From the beginning, Bernie has never turned down a challenge, for he’s always assumed he could do it. Early on, a man came in with a wide lapel, double-breasted suit wanting Bernie to cut the lapels down to a narrower size. Although he had never done alterations before, Bernie said, “We can do that, but it will cost you.”
Pia thought he was crazy, but Bernie said, “Don’t get excited. We have a suit hanging here. I’ll lay it on top of the one to alter, mark all around the lapel but leave a half inch. Then we’ll cut the material off and turn the rest under and sew it.” They did, and the customer was so happy he gave them a generous tip. After that, Pia learned to do whatever alterations that were needed.
By the time Pia died of cancer, they were living in Florida, and Bernie had expanded into selling laundry and dry cleaning equipment.

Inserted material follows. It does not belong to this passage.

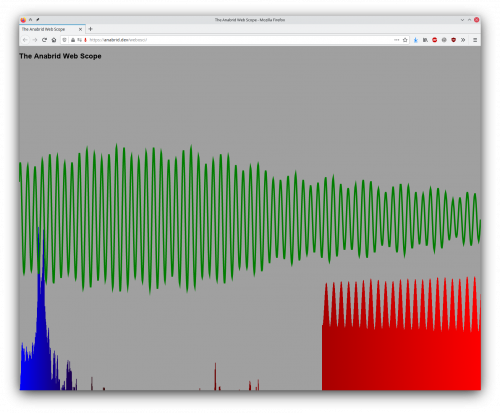This screenshot has height=413, width=500.
Task: Open the page actions three-dot menu
Action: [x=396, y=40]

Five years after Pia’s death, Bernie exhibited his machines at a convention in Atlanta. One evening after the exhibits closed for the night, Bernie went to eat a restaurant where there was dancing. There he met Doan, who was buying merchandise for her dress shop in Springville, Alabama.
The magic of dance
She and Bernie danced that evening, and that dance blossomed into a courtship that resulted in a wedding the next year, 1985. The love affair has lasted 35 years. Although Doan didn’t convert to Judaism, she attends temple with Bernie.
It was Doan’s St. Clair County roots that brought them to Ashville and the establishing of Imperial Laundry and Professional Drycleaners there in 1994. Their pickup and delivery routes extend into Jackson and Cherokee counties. Bernie’s original method of building a business by meeting and knowing his customers still holds him in good stead today.
Katharina Echt says of her father, “My brothers and I were raised with a strong foundation of what it means to work hard. We each have a keen understanding, by our father’s example, of what is possible with sheer will and determination. Ever present is his steadfast belief in our ability to achieve anything we set our minds to. And so we have.”
Bernie never lost hope or purpose in the face of hardship, adversity or tragedy. He has focused on the good of life rather than the bad and remains a cheerful man who is a delight to know.
Stop by and say hello. You’ll enjoy meeting him.